From: Gaja Krishna Vaidyanatha <gajav_at_yahoo.com>
Date: Wed, 21 Jun 2000 11:51:39 -0700 (PDT)
Message-Id: <10535.110050@fatcity.com>


Deepak,

At the outset, it seems like you may have measured your cache hit ratios too soon (before the cache got a chance to ramp up). Further, I want to clarify something regarding your quote from Rich Niemiec's book.

You quoted him saying that "too much db_block_buffers is not good too, as it may lead to swapping". While that may be a true statement, I am hoping that you did not infer "not good" to be a reduction in your cache hit ratios. When you overallocate more memory that what you can afford, the cache hit ratios do not get negatively affected. In fact you might even see a very high ratio, but that in itself does not mean anything.

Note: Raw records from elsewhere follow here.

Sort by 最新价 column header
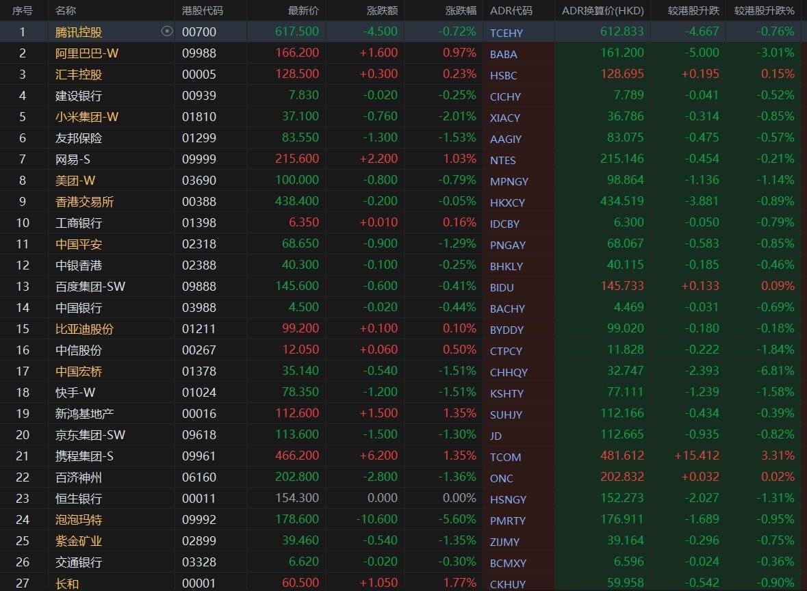807x591 pixels. tap(303, 11)
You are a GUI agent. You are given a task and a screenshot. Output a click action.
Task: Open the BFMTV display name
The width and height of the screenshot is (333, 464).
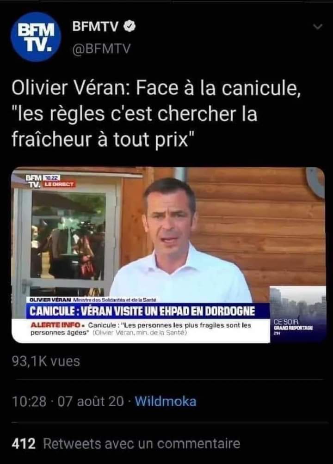click(x=95, y=27)
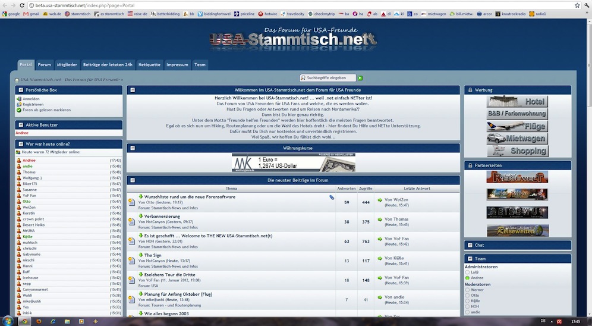Collapse the Wer war heute online panel

[20, 143]
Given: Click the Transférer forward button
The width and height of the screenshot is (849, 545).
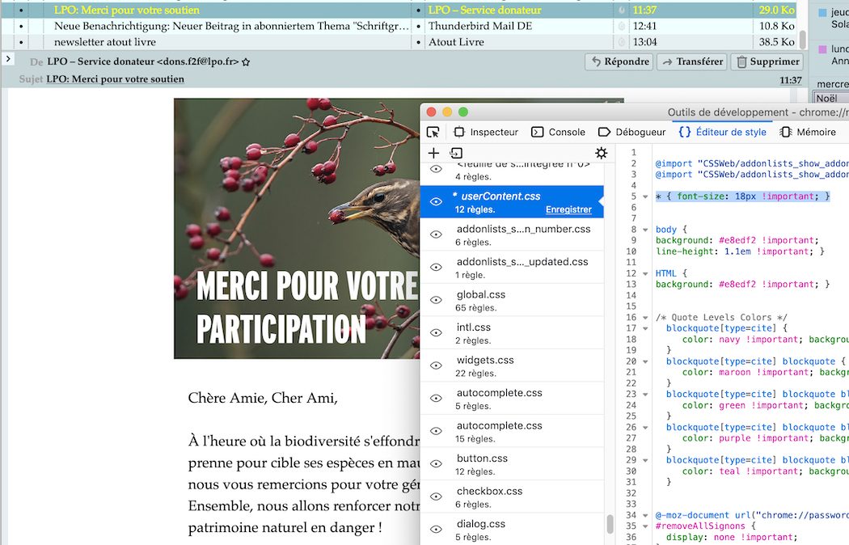Looking at the screenshot, I should point(691,61).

If overallocation is done, and if a significant portion of your SGA is getting paged/swapped out, then you will experience a system-wide degradation in performance. Goes to prove that cache hit ratios by themselves cannot validate that Oracle is running and functioning optimally. They are just one of the indicators for performance. You really have to look at the "amount of work done" or "throughput" on the system and measure the success of your tuning efforts.

I have been involved with Oracle sites, who have had 90+ % cache hit ratios across the board, but whose systems were just crawling and wilting under the pressure of memory overallocation and horrendous SQL. When the bad SQL was fixed, the cache hit ratios dropped to 70%, but the amount of work done was significantly higher.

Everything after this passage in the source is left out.